The optimal dose of vitamin K varies, based on patient-specific factors such as comorbidities, metabolic and genetic variation, weight, age, and liver function. Doses as low as 0.5 mg IV or 1 mg oral vitamin K have been effective in reversing an elevated INR to a therapeutic range in nonlife-threatening situations.11,14,15 The American College of Chest Physicians (ACCP), which issued new guidelines in 2008, recommends doses of <5 mg for an INR >5 but <9 if there is a high risk of bleeding; 5 to 10 mg is the recommended dose for all patients with an INR ≥9. In cases of significant bleeding, a dose of 10 mg IV is recommended.16 Excessive vitamin K supplementation may lead to warfarin resistance, making it necessary to use much higher doses of warfarin down the road to achieve therapeutic INR levels.
Fresh frozen plasma (FFP) replaces functional vitamin K-dependent clotting factors that are decreased in patients taking warfarin.

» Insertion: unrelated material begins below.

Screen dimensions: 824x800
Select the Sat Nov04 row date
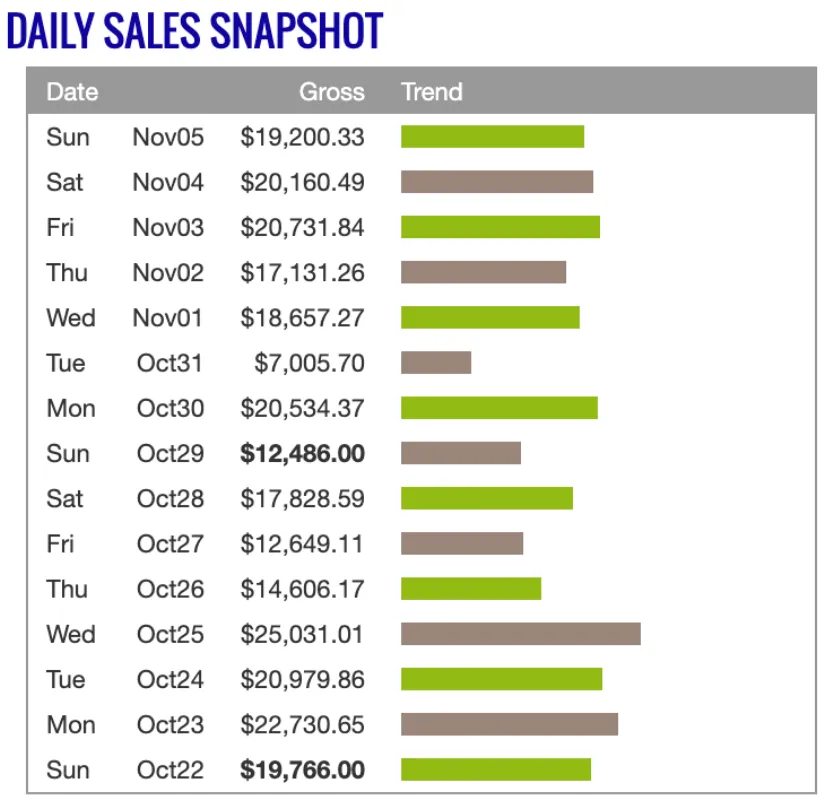[168, 182]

The suggested dose is 15 mL/kg,17,18 but patients must be monitored with coagulation laboratory values to assess the amount needed. One unit of FFP is roughly 250 mL, which corresponds to roughly 250 units of clotting factors.
FFP works to offset coagulopathy quickly. But because the plasma is frozen, it has to be thawed and blood type-matched, which is time-consuming. FFP transfusion also may be associated with infections, although the risk is generally believed to be minimal.17 Other limitations in using FFP include the large volume of fluid that must be administered—with the attendant risk of fluid overload—and the possibility of significant infusion reactions that may require slowing the infusion rate.19
Prothrombin complex concentrate (PCC) is pooled from donor plasma and lyophilized to a powder. It is then reconstituted for clotting factor replacement, and is available through the pharmacy rather than the blood bank.20 PCC is dosed in international units of factor IX, although it includes proportional amounts of factors II, VII, and X and proteins C and S. The typical recommended dose is 30 to 50 U/kg.20,21
Although PCC contains human coagulation factors, it does not involve the same risks of fluid overload or infectious transmission as FFP. It can be given IV over 5 to 10 minutes. The risk of thrombogenicity has been reported in patients with hemophilia who receive PCC,22 but studies of PCC use in warfarin reversal have not shown this adverse effect.23,24 Data from the use of PCC for the treatment of hemophilia suggest that the risk of thromboembolic events begins with daily doses >200 U/kg. There is limited information about the safety of giving PCC to patients with mechanical valve replacement, pregnant women, and those in other high-risk situations.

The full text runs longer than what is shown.